# LIST OF TASKS
1) List every named place or store that appears in the Town Center account.
2) Duplicate the Town Center account from "I don't really" to "ever was one.".
3) Write the next part of the Town Center account, starting right after its final sentence.

--- START OF DOCUMENT PASSAGE ---

I don't really get the chance to sarge much, since I work every Friday & Saturday night, but I decided that I'd just go to the Town Center because it's about 5 minutes away from my work place it's the perfect place to sarge before work, Not completely sure how populous the selection of good-looking girls my age was. After walking around for about an hour, and meeting a couple of freshmen, I realized, the answer suffered a serious case of Santa-Clause syndrome. It didn't exist. After walking around for about an hour, I swung by my car, picked up my headphones and dipped into Barnes and Nobles to read a little before jumping back into the field in an attempt to possibly "refresh" my selection, best plan if there ever was one.

After about 15 or so minutes of listening to music + reading, I headed back to the center to see what was cooking, I noticed a solo set, and my instant reaction was (Shit, that's the first cute girl I've seen today) I knew instantly I had to open the set, but I played around like a little bitch for a moment too long. I began fast-walking to close in on the girl (HB8) we'll call her "Scarf" for obvious reasons (I was wearing a scarf.) As I'm eagle diving into the appropriate proximity she turns inside a store (Crap. Didn't account for this) I turned the corner really quickly and after a bit of internal dialogue, convinced myself to go inside the store (it was a Vans store) I walked to the back wall grabbed two pair of different vans, making sure they both complimented my outfit to some degree, walked over to Scarf and engaged.

--- END OF DOCUMENT PASSAGE ---
--- START OF RECORDED DATA ---

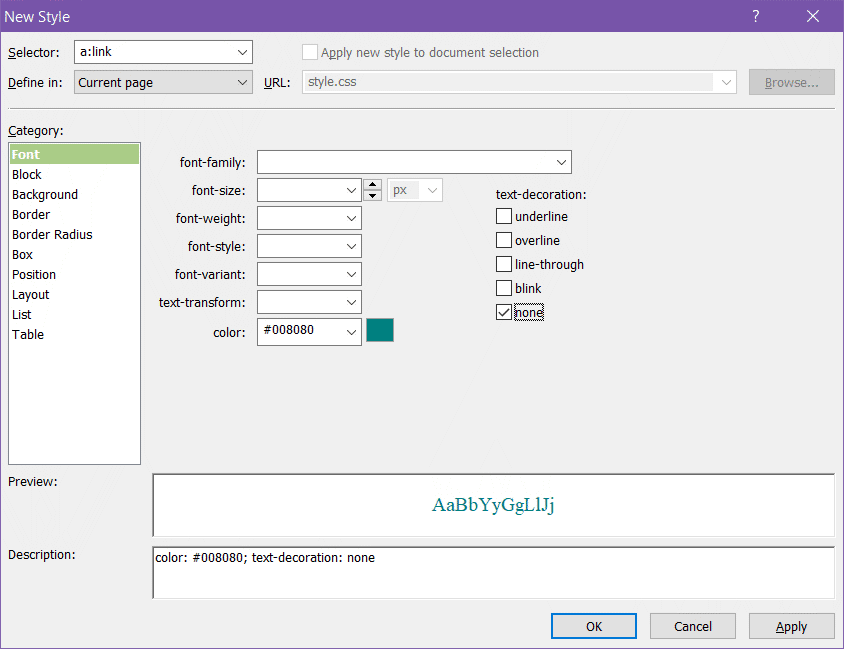Screen dimensions: 844x649
Task: Uncheck the none text-decoration checkbox
Action: click(504, 313)
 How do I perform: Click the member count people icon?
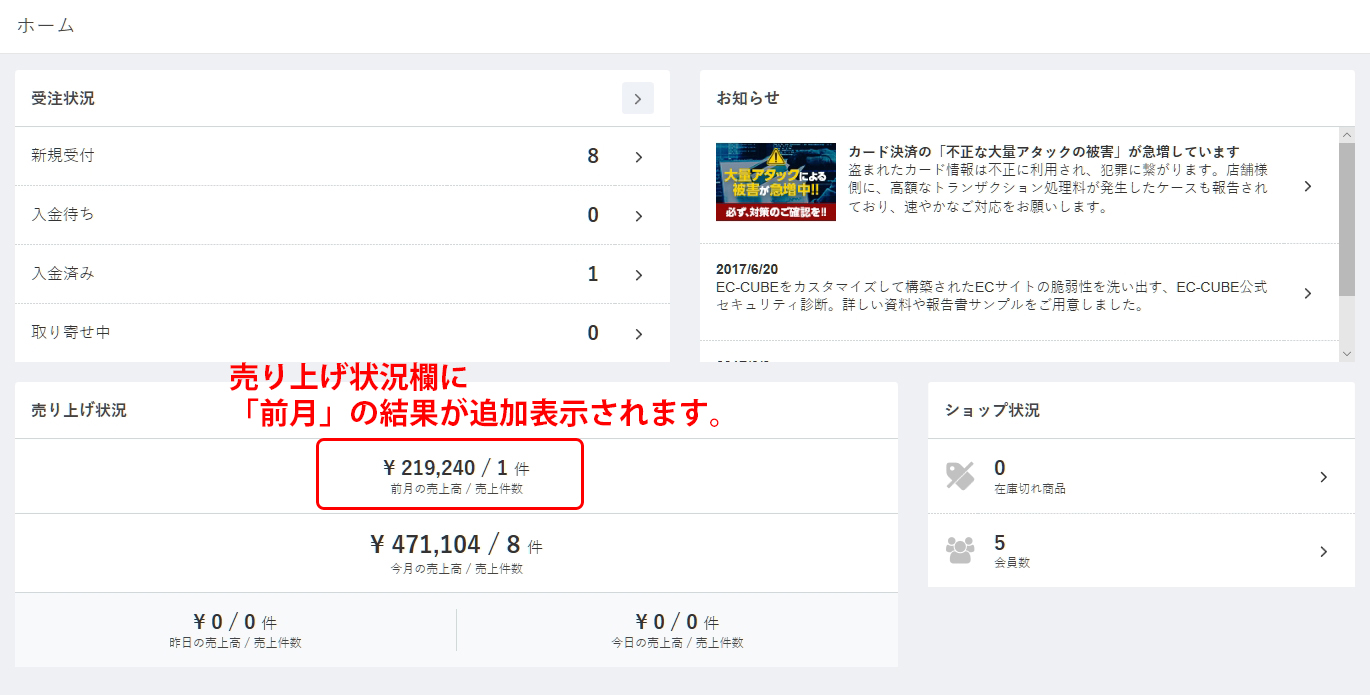click(960, 550)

--- END OF RECORDED DATA ---

# SOLVED PROBLEMS
1)
Town Center
Barnes and Nobles
Vans store

2)
I don't really get the chance to sarge much, since I work every Friday & Saturday night, but I decided that I'd just go to the Town Center because it's about 5 minutes away from my work place it's the perfect place to sarge before work, Not completely sure how populous the selection of good-looking girls my age was. After walking around for about an hour, and meeting a couple of freshmen, I realized, the answer suffered a serious case of Santa-Clause syndrome. It didn't exist. After walking around for about an hour, I swung by my car, picked up my headphones and dipped into Barnes and Nobles to read a little before jumping back into the field in an attempt to possibly "refresh" my selection, best plan if there ever was one.

3)
RB: Hey (light kino on the arm) can you help me out here really quickly?
Scarf: OMG
RB: ...? you okay?
Scarf: Geez, you startled me don't scare me like that :)
RB: Sorry, didn't mean to scare you there, I just wanted to grab your opinion on something, which shoe do you think would go better with this outfit?
Scarf: hmm... the gray one!
RB: Really, I kinda like the red one more?
Scarf: well...

and then a random employee had come up and tried to help me, ended up stealing the set (apparently she used to work there? what're the odds...) they caught up for a while, and he left to grab the shoes, tried to re-open but the set didn't hook, the employee came in right before I initially hooked :?

Newbie mission'd another solo set which proceeded very awkwardly...

Also talked to a few random locals along the way.

Lessons Learned

1) If opening indirectly you need to quickly move away from the opener to hooking the set so that they aren't bored, or stolen.
2) SOI's are very important to building an attractive frame
3) Approaching ain't a thing :wink:
4) Try to get in the social zone before approaching, low energy will kill a set without hesitation.

Next Steps to improve

1) Maintaining a high-energy, Alpha male frame of mind at all times, to accomplish this, I'm going to meditate every morning, as well as digging into some self-hypnotism stuff (This really helped REALLY kill some AA when I was in the field, when I was going after the first set there, was absolutely no anxiety, only excitement :D), and trying to deepen the conversations I have when I talk to other people *I'm an extrovert.
2) Write down at least 20 SOIs by next Sunday, and practice incorporating them in my conversations
3) Approach more, also begin approaching groups, I've only been going for solo-sets, but I know I need to move into groups and entertain, may need a better opener, or one that can transit into an entertaining hook much quicker.
4) Anchor a High energy state to clapping my hands, and rubbing them together.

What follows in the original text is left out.